Stored items:
┏━━
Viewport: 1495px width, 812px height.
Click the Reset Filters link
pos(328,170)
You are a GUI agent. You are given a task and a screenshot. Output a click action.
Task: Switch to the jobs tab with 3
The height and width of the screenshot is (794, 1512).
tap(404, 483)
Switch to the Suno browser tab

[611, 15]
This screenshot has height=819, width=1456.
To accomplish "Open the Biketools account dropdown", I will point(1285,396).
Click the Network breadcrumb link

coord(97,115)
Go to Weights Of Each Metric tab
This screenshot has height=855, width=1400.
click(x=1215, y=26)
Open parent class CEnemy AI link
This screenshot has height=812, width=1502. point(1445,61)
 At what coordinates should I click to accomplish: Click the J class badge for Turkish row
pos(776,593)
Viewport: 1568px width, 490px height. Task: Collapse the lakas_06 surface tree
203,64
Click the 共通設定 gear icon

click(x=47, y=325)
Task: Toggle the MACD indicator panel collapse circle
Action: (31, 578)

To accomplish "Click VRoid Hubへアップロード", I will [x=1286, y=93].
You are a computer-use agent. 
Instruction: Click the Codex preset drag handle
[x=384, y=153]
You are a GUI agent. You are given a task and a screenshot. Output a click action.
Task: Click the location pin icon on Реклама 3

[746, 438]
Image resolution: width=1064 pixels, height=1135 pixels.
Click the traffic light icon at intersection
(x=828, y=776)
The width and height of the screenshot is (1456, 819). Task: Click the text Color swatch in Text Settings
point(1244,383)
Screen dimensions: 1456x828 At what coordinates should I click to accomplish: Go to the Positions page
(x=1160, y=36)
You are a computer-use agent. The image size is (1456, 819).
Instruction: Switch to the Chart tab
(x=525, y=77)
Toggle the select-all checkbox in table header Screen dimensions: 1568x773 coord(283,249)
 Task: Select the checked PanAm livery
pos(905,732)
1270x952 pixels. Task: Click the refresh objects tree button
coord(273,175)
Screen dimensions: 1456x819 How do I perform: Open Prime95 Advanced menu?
┗━━
> [Problem to work on] For each line in the data, set it down again exactly.

> [Result of this task]
Viewport: 1495px width, 812px height.
Click the Reset Filters link
pos(328,170)
You are a GUI agent. You are given a task and a screenshot. Output a click action.
Task: Switch to the jobs tab with 3
The height and width of the screenshot is (794, 1512).
tap(404, 483)
Switch to the Suno browser tab

[611, 15]
This screenshot has height=819, width=1456.
To accomplish "Open the Biketools account dropdown", I will point(1285,396).
Click the Network breadcrumb link

coord(97,115)
Go to Weights Of Each Metric tab
This screenshot has height=855, width=1400.
click(x=1215, y=26)
Open parent class CEnemy AI link
This screenshot has height=812, width=1502. point(1445,61)
 At what coordinates should I click to accomplish: Click the J class badge for Turkish row
pos(776,593)
Viewport: 1568px width, 490px height. Task: Collapse the lakas_06 surface tree
203,64
Click the 共通設定 gear icon

click(x=47, y=325)
Task: Toggle the MACD indicator panel collapse circle
Action: (31, 578)

To accomplish "Click VRoid Hubへアップロード", I will [x=1286, y=93].
You are a computer-use agent. 
Instruction: Click the Codex preset drag handle
[x=384, y=153]
You are a GUI agent. You are given a task and a screenshot. Output a click action.
Task: Click the location pin icon on Реклама 3

[746, 438]
Image resolution: width=1064 pixels, height=1135 pixels.
Click the traffic light icon at intersection
(x=828, y=776)
The width and height of the screenshot is (1456, 819). Task: Click the text Color swatch in Text Settings
point(1244,383)
Screen dimensions: 1456x828 At what coordinates should I click to accomplish: Go to the Positions page
(x=1160, y=36)
You are a computer-use agent. The image size is (1456, 819).
Instruction: Switch to the Chart tab
(x=525, y=77)
Toggle the select-all checkbox in table header Screen dimensions: 1568x773 coord(283,249)
 Task: Select the checked PanAm livery
pos(905,732)
1270x952 pixels. Task: Click the refresh objects tree button
coord(273,175)
Screen dimensions: 1456x819 How do I perform: Open Prime95 Advanced menu?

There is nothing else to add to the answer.